CN101373447A - System and method for detecting health degree of computer cluster - Google Patents
System and method for detecting health degree of computer cluster Download PDFInfo
- Publication number
- CN101373447A CN101373447A CNA2008100419062A CN200810041906A CN101373447A CN 101373447 A CN101373447 A CN 101373447A CN A2008100419062 A CNA2008100419062 A CN A2008100419062A CN 200810041906 A CN200810041906 A CN 200810041906A CN 101373447 A CN101373447 A CN 101373447A
- Authority
- CN
- China
- Prior art keywords
- module
- detection
- detecting
- computer cluster
- health degree
- Prior art date
- Legal status (The legal status is an assumption and is not a legal conclusion. Google has not performed a legal analysis and makes no representation as to the accuracy of the status listed.)
- Pending
Links
Images
Landscapes
- Debugging And Monitoring (AREA)
- Test And Diagnosis Of Digital Computers (AREA)

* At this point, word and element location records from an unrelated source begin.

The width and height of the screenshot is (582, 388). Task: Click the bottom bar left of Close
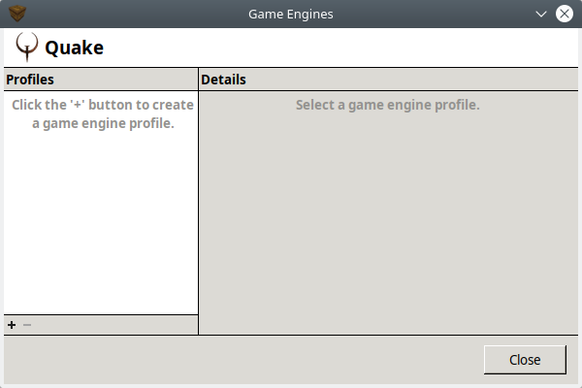tap(243, 360)

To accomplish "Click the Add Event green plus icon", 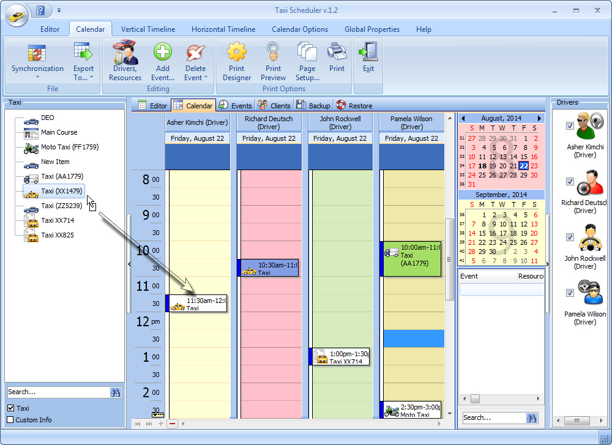I will click(x=162, y=53).
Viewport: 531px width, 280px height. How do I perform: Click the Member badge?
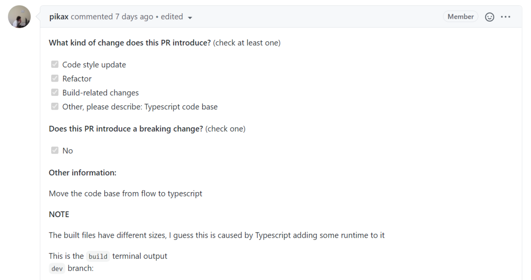tap(460, 17)
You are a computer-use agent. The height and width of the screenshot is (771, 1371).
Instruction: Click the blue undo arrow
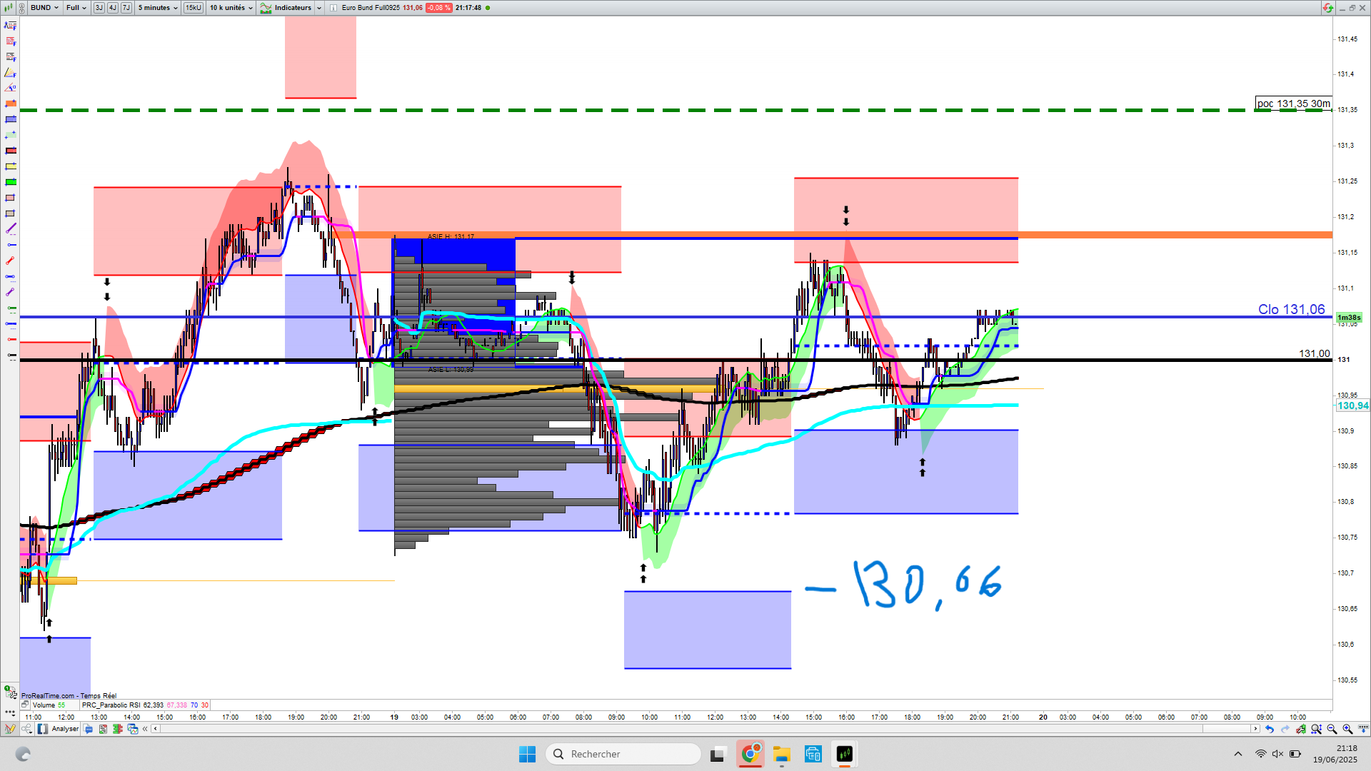pos(1270,729)
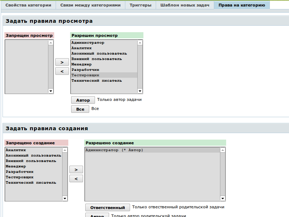
Task: Pick Менеджер in Запрещено создание list
Action: (16, 166)
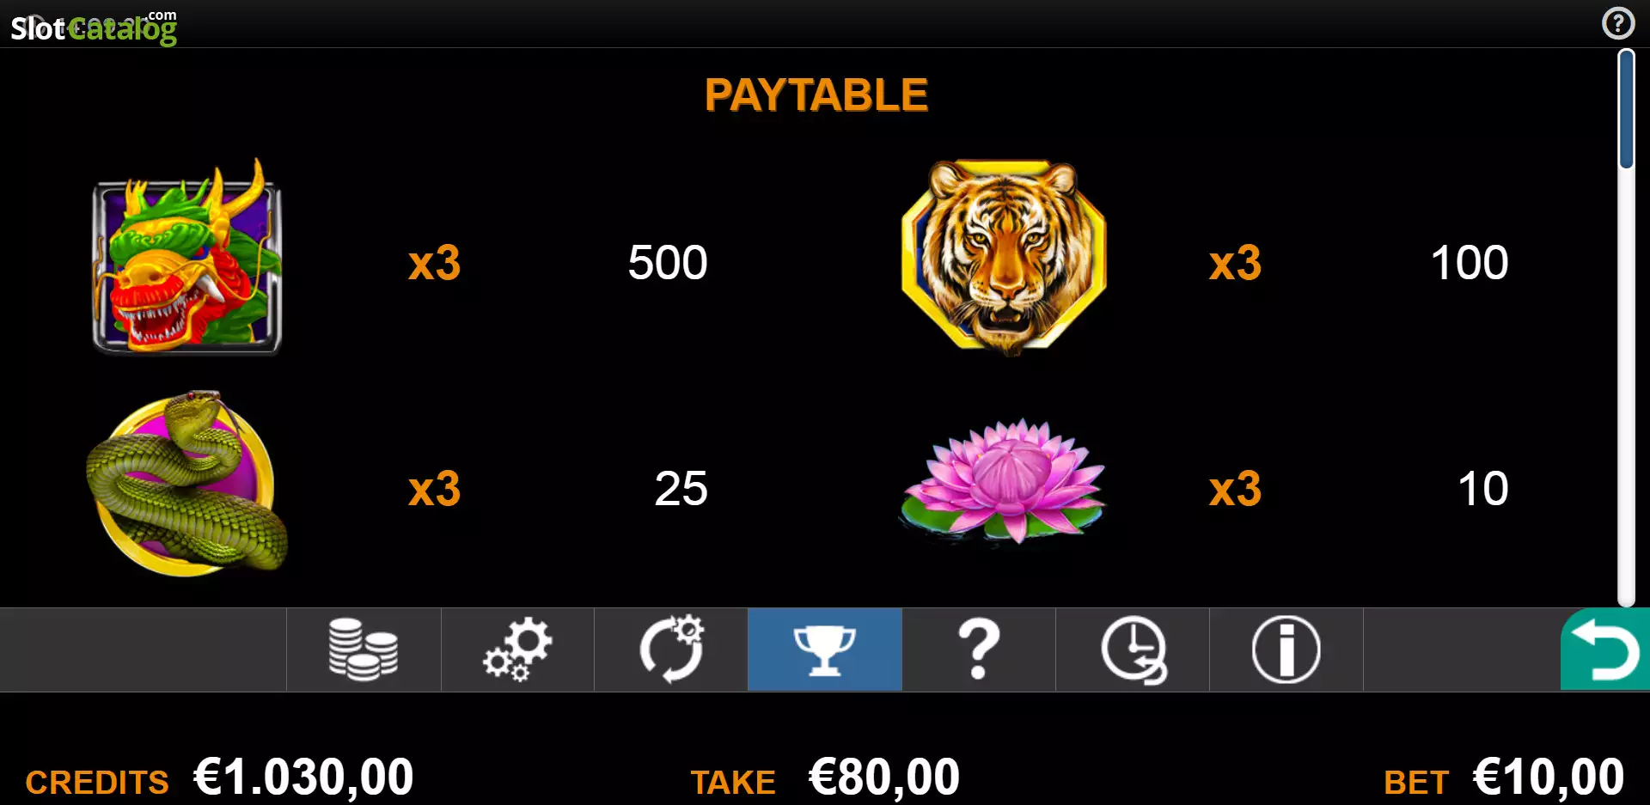This screenshot has height=805, width=1650.
Task: Click the teal back arrow button
Action: coord(1605,649)
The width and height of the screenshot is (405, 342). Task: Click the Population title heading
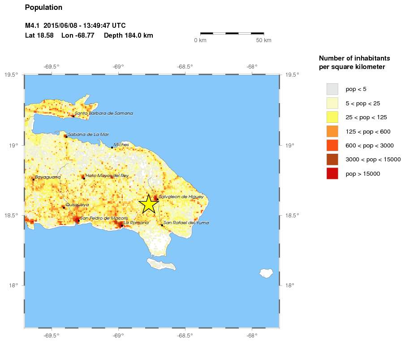[43, 7]
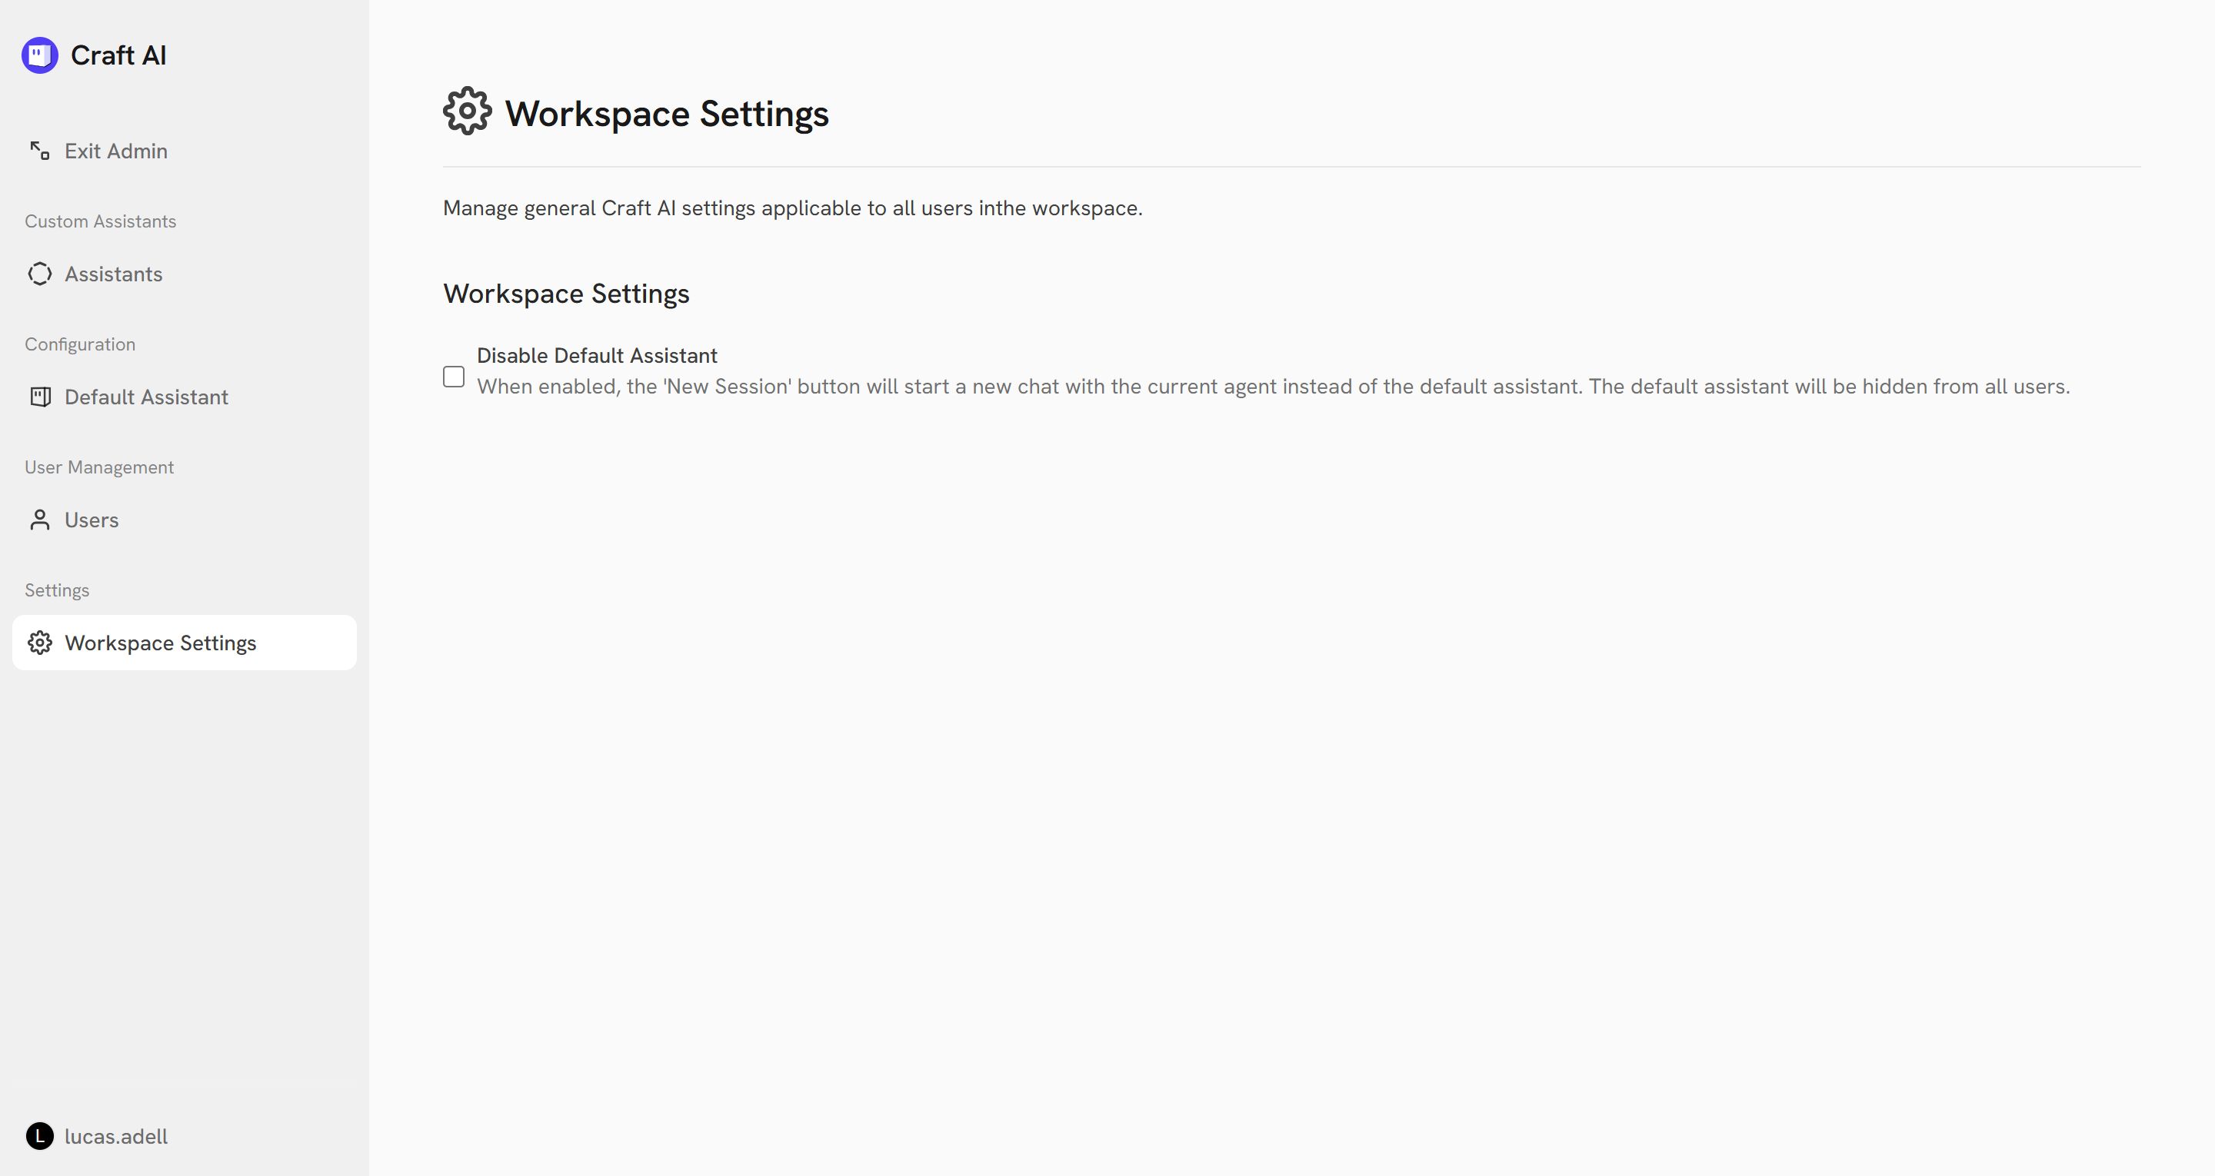Click the Craft AI title text
Viewport: 2215px width, 1176px height.
click(118, 55)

- Computer And Data Communications (AREA)
Abstract
The invention discloses a system and a method for detecting the health degree of a computer cluster, which can be used for detecting and judging the entire health degree of a computer cluster system and then giving the result information of the detection. The detecting system comprises layered modules composed of detecting modules and peripheral modules, wherein the detecting modules respectively include: a hardware detecting module, a service detecting module, a software detecting module and a job detecting module; the peripheral modules respectively include: an input module, a maintenance, a user module and an output module. Meanwhile, the layer and the module framework of the detecting system provided by the invention have good extensibility and openness, and can flexibly add or reduce the detecting module without the need of changing the entire framework of the detecting system, so as to achieve the detecting purpose of entire or partial computer cluster.
Description
Technical field:
The invention belongs to high-performance computing sector, particularly a kind of health degree detection system and method for high-performance computer cluster.
Background technology:
Along with the development of computer software and hardware and parallel computation, the method for high-performance calculation and simulation has been applied in more and more fields.Also there is increasing tissue to begin buying, builds and use the high-performance computer cluster.Therefore, set up once the complete computer cluster health degree detection system of cover particularly important.
The design feature of existing computer cluster is: whole group system is made of some nodes, the simplest cluster can be made of host node and computing node, may also can be subdivided into host node for large-scale cluster and to land node, memory node etc., and topmost in this system what bear calculation task is computing node, each node can become a workstation separately, certain independence is arranged, and the mirror image each other of the system between each computing node, all nodes are by the interconnected (gigabit Ethernet for example of express network, myrinet or infiniband etc.), job task is distributed on each computing node by modes such as message transmission.The advantage of other high-performance calculation platform architectures such as the relative SMP of loose coupling cluster system, the MPP of this non-triangular web mirror image is that construction cost is low and builds easily and realize that shortcoming also is this simultaneously that the loose coupling of total system causes management comparatively complicated.
Because computer cluster node is numerous, just produced certain scale effect, group system and single workstation and server are essentially different, detection for group system, detect if adopt manually, then detection efficiency is low, detects quality and also can't guarantee.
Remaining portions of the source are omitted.